Book cover of The Myth of the Eastern Front that explores the image of the Wehrmacht and the Waffen-SS in American popular culture; image adopted from cover art of electronic game The Last Victory: Manstein's Backhand Blow, February–March 1943. The game depicts the Third Battle of Kharkov, in which several Waffen-SS units took part.[1]

Waffen-SS in popular culture refers to the representation of the Waffen-SS, the paramilitary formation of the SS in Nazi Germany, via ideas, perspectives, attitudes, and images that are within the mainstream of a given culture, from the post-war period to the present time.

The portrayal of Waffen-SS men, commanders and units has been a subject of significant revisionist efforts, undertaken by HIAG, a lobby group founded by former high-ranking Waffen-SS officers in 1951 in West Germany, and its key leaders—Paul Hausser, Felix Steiner and Kurt Meyer, who directed the propaganda campaign to promote the perceptions of the force as elite, apolitical fighters who were not involved in the crimes of the Nazi regime.

Although these notions have since been discredited by historians, the uncritical, often admiring, tradition continues to the present time, through popular history books, web sites and wargames. It can be found in the works by Franz Kurowski, Richard Landwehr, Bruce Quarrie, and Gordon Williamson, among others.

Foundation

Post-war Waffen-SS lobby group (HIAG)

Main article: HIAG

HIAG, the lobby group and a revisionist veteran's organisation founded by former high-ranking Waffen-SS personnel in West Germany in 1951, laid the foundation for the post-war interpretation of the Waffen-SS in popular culture. The organisation campaigned for the legal, economic and historical rehabilitation of the Waffen-SS, using contacts with political parties to manipulate them for its purposes. Restoring the "tarnished shield"[n 1] was viewed by the leadership as a key component of the desired legal and economic rehabilitation, and thus no effort was spared.[2][3]

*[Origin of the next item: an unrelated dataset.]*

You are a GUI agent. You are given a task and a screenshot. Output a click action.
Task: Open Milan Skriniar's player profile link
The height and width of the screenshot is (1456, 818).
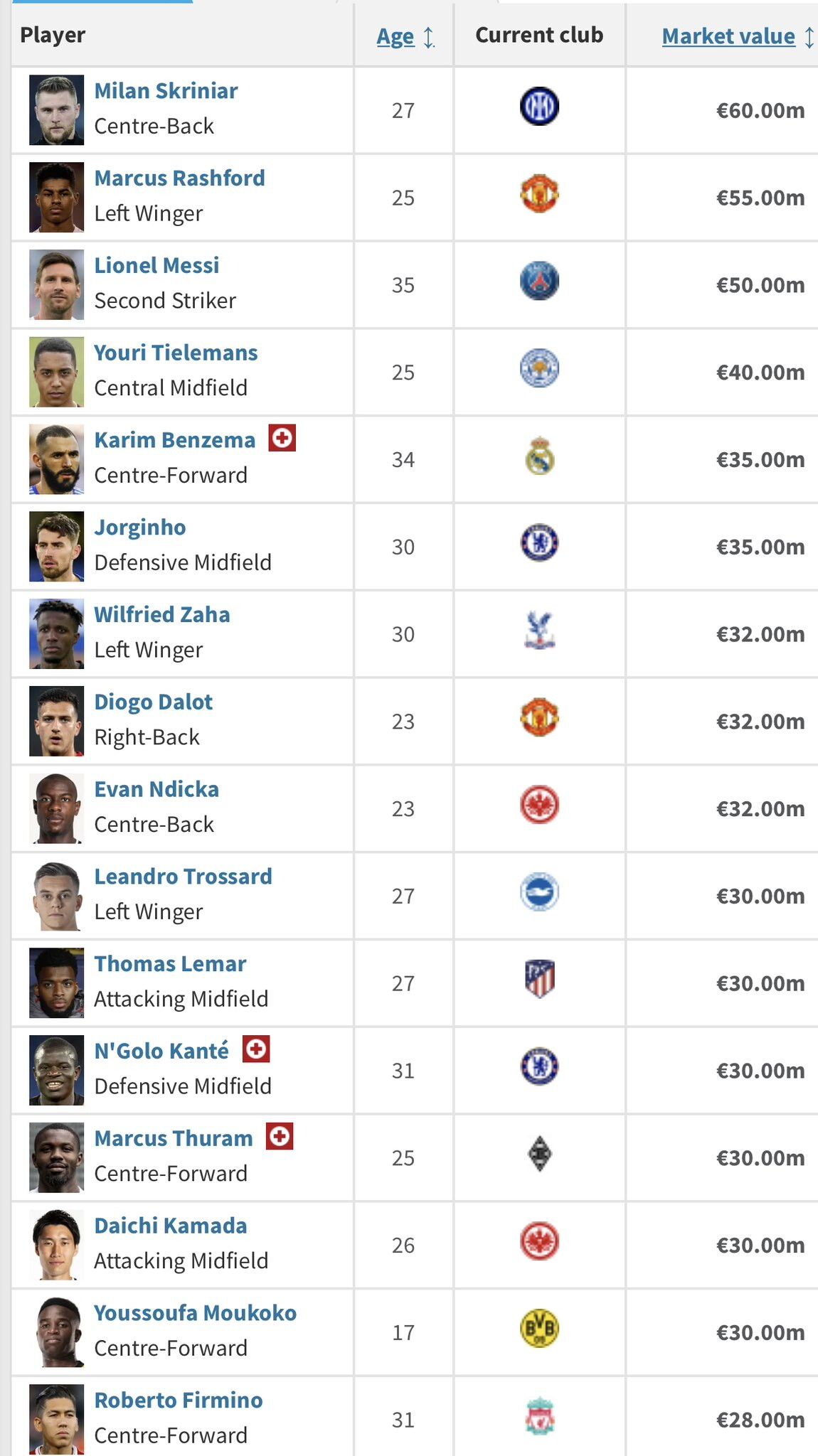coord(166,91)

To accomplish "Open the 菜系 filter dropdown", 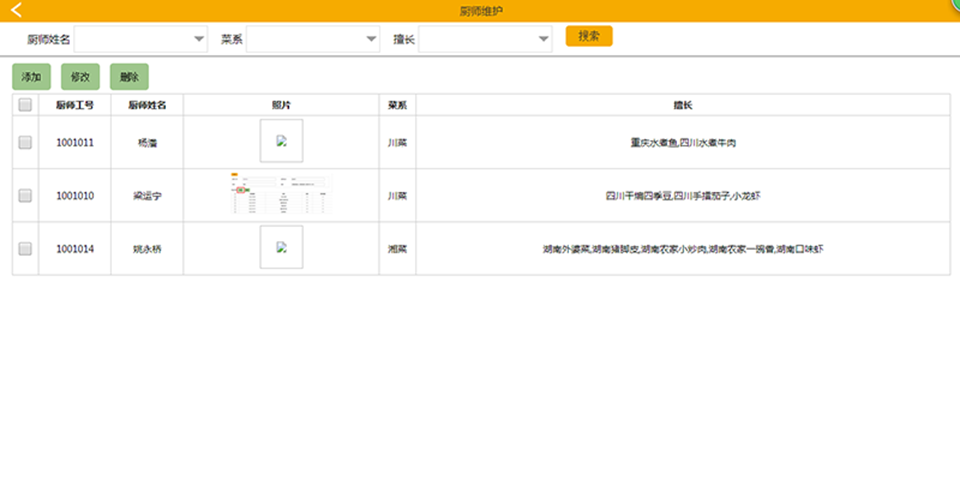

Ever since the Nuremberg Trials, the defenders of the Waffen-SS argued that it was a purely military organisation no different from the Wehrmacht. The prosecution at Nuremberg rejected that claim and successfully argued that the Waffen-SS was an integral part of the SS apparatus. The Tribunal found that "the units of the Waffen-SS were directly involved in the killings of the prisoners of war and the atrocities in the occupied countries" and judged the entire SS to be a criminal organisation.[4]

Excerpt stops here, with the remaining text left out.